The intent of the DRP to cover, or benefit, CSC is expressed on the cover of the DRP booklet provided to ELS employees assigned by ELS as co-employees to CSC, which states that the DRP is "for Columbus Steel Castings." "Columbus Steel Castings" is designated on the cover of the DRP by its corporate logo.

(Heineman affidavit, at ¶ 6.)

{¶ 14} The DRP uses language referring to the "workplace," "manager," "department head" and "the President." All of these references are to CSC since all CSC employees are co-employees of ELS and CSC. CSC controls the manner and means of work of employees who are covered by the DRP, thus, as the trial court found, most of the claims subject to the DRP, would arise from appellant's work at CSC. (Decision at 11.) Appellant was hired and assigned to work at CSC and he was advised that the sole purpose of his employment was to work for CSC. (Milligan affidavit, at ¶ 6; Easley affidavit, at ¶ 7.) Eugene Easley, Jr., the Human Resource Representative of ELS and CSC at CSC, testified that he conducted appellant's orientation after he had been assigned to CSC and provided a copy of the DRP at that orientation. (Easley affidavit, at ¶ 6.) Easley testified that he understood that the DRP covered all claims against ELS and CSC by co-employees arising out of the CSC workplace. (Easley affidavit, at ¶ 5.) Based upon this evidence, we find that the trial court did not abuse its discretion in finding that CSC was an intended third-party beneficiary.

{¶ 15} Appellant also argues that Ohio law prohibits applying arbitration agreements to employer intentional tort claims, citingScaglione v. Kraftmaid Cabinetry, Inc., Geauga App. No. 2001-G-2364, 2002-Ohio-6917. In Scaglione, an employee sued her employer alleging an employer intentional tort, but had signed an agreement with her employer to submit all claims, including intentional tort claims, to arbitration. The Eleventh District Court of Appeals determined that intentional torts are outside of the employer-employee relationship and any agreement controlling that relationship is not controlling in the area of employer intentional torts.

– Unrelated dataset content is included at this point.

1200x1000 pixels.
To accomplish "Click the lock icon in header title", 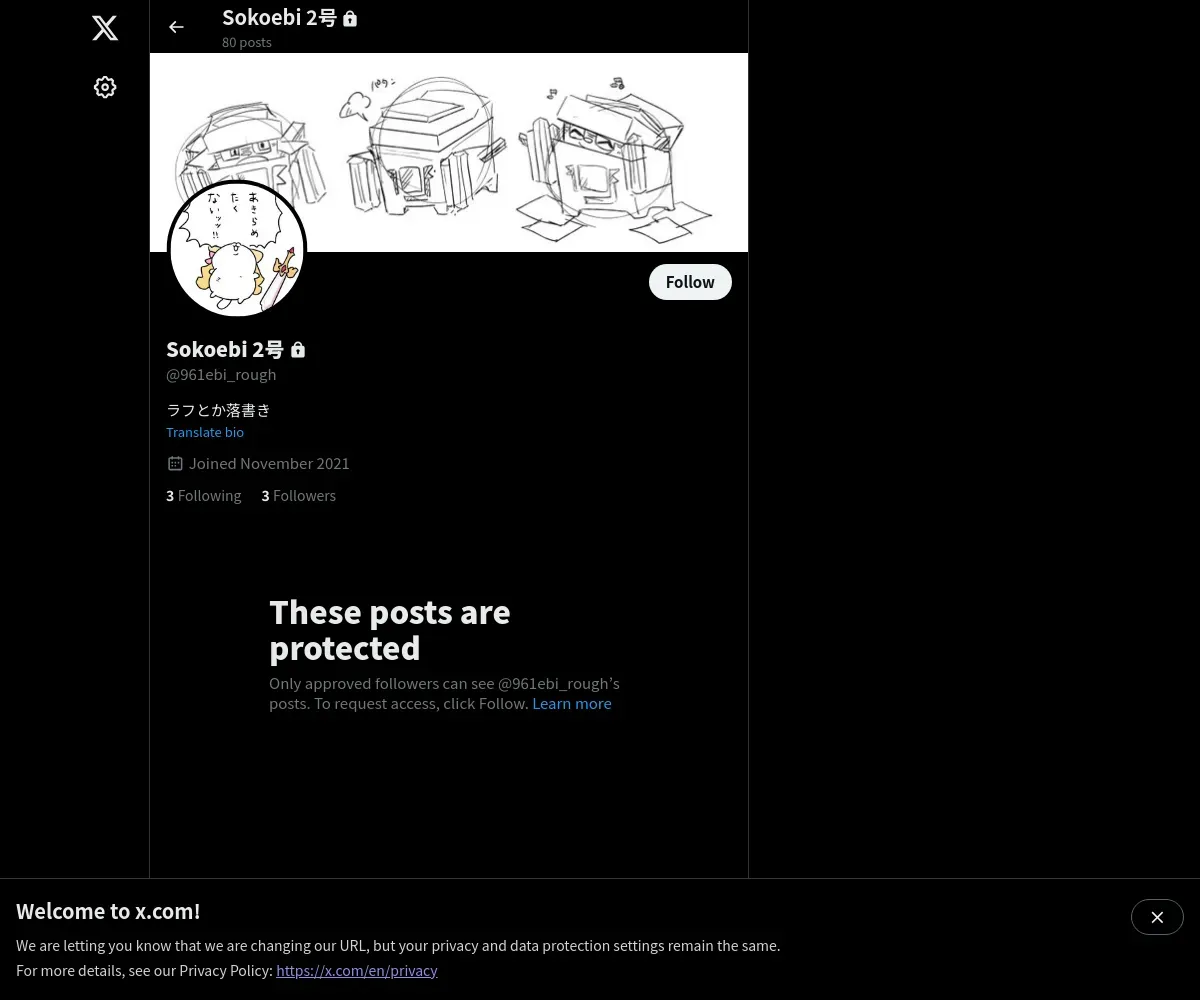I will click(x=350, y=18).
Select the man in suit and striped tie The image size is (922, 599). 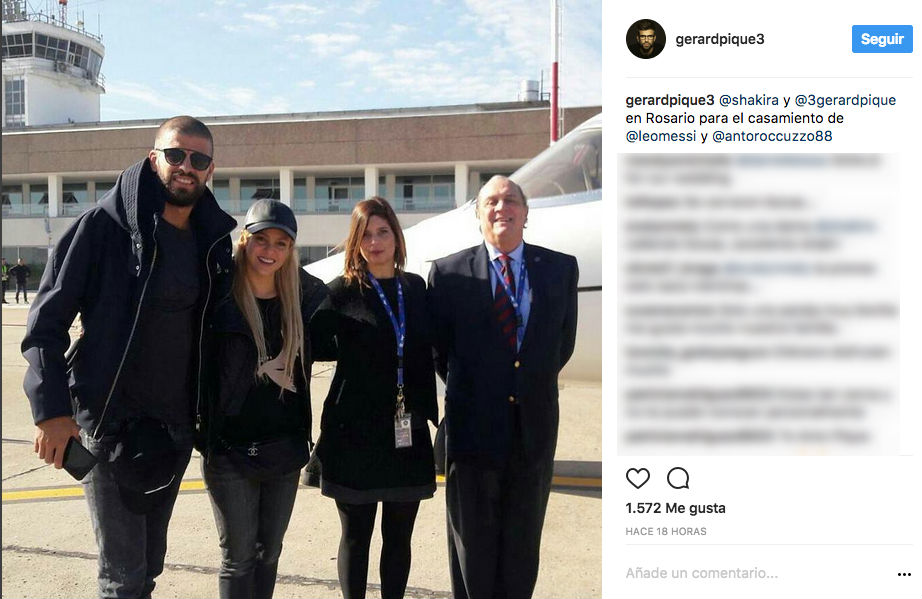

{¶ 16} The Supreme Court of Ohio, however, based upon the merits, vacated the court of appeals' decision and dismissed the cause as being moot.3 See Scaglione v. Kraftmaid Cabinetry, Inc., 101 Ohio St.3d 1401,2003-Ohio-7098. A vacated decision on the merits is not reliable authority. In this case, the DRP specifically covers intentional tort claims. Generally, any doubts concerning the scope of arbitrable issues should be resolved in favor of arbitration. Moses H. Cone Memorial Hosp.v. Mercury Constr. Corp. (1983), 460 U.S. 1, 24-25, 103 S.Ct. 927. "Ohio and federal courts encourage arbitration to settle disputes." ABM Farms,Inc. v. Woods (1998), 81 Ohio St.3d 498, 500. A party cannot be compelled to arbitrate a dispute that it has not agreed to arbitrate, but any dispute regarding whether an issue falls within an arbitration clause should be resolved in favor of coverage. McGuffey, at 52. In McGuffey, the Twelfth District Court of Appeals found that the arbitration agreement encompassed an employer intentional tort. R.C. Chapter 2711 does not preclude the arbitration of intentional torts. Thus, we find the trial court did not err in granting CSC's motion to compel arbitration and stay proceedings. Appellant's assignment of error is not well-taken.

{¶ 17} For the foregoing reasons, appellant's assignment of error is overruled and the judgment of the Franklin County Court of Common Pleas is affirmed.

Judgment affirmed.

KLATT and SADLER, JJ., concur.

Christley, J., retired of the Eleventh Appellate District, assigned to active duty under authority of Section 6(C), Article IV, Ohio Constitution.

1 Although not raised by the parties as an issue, we note that the trial court may consider any relevant evidentiary materials and is not confined to the allegations of the complaint when determining its subject matter jurisdiction pursuant to a Civ. R. 12(B)(1) motion. McGuffey v.LensCrafters, Inc. (2001), 141 Ohio App.3d 44, 50.

2 There has even been a split within an appellate panel. See Vanyov. Clear Channel Worldwide, 156 Ohio App.3d 706, 711, 2004-Ohio-1793, at fn.

3 It would appear that the parties may have settled this matter.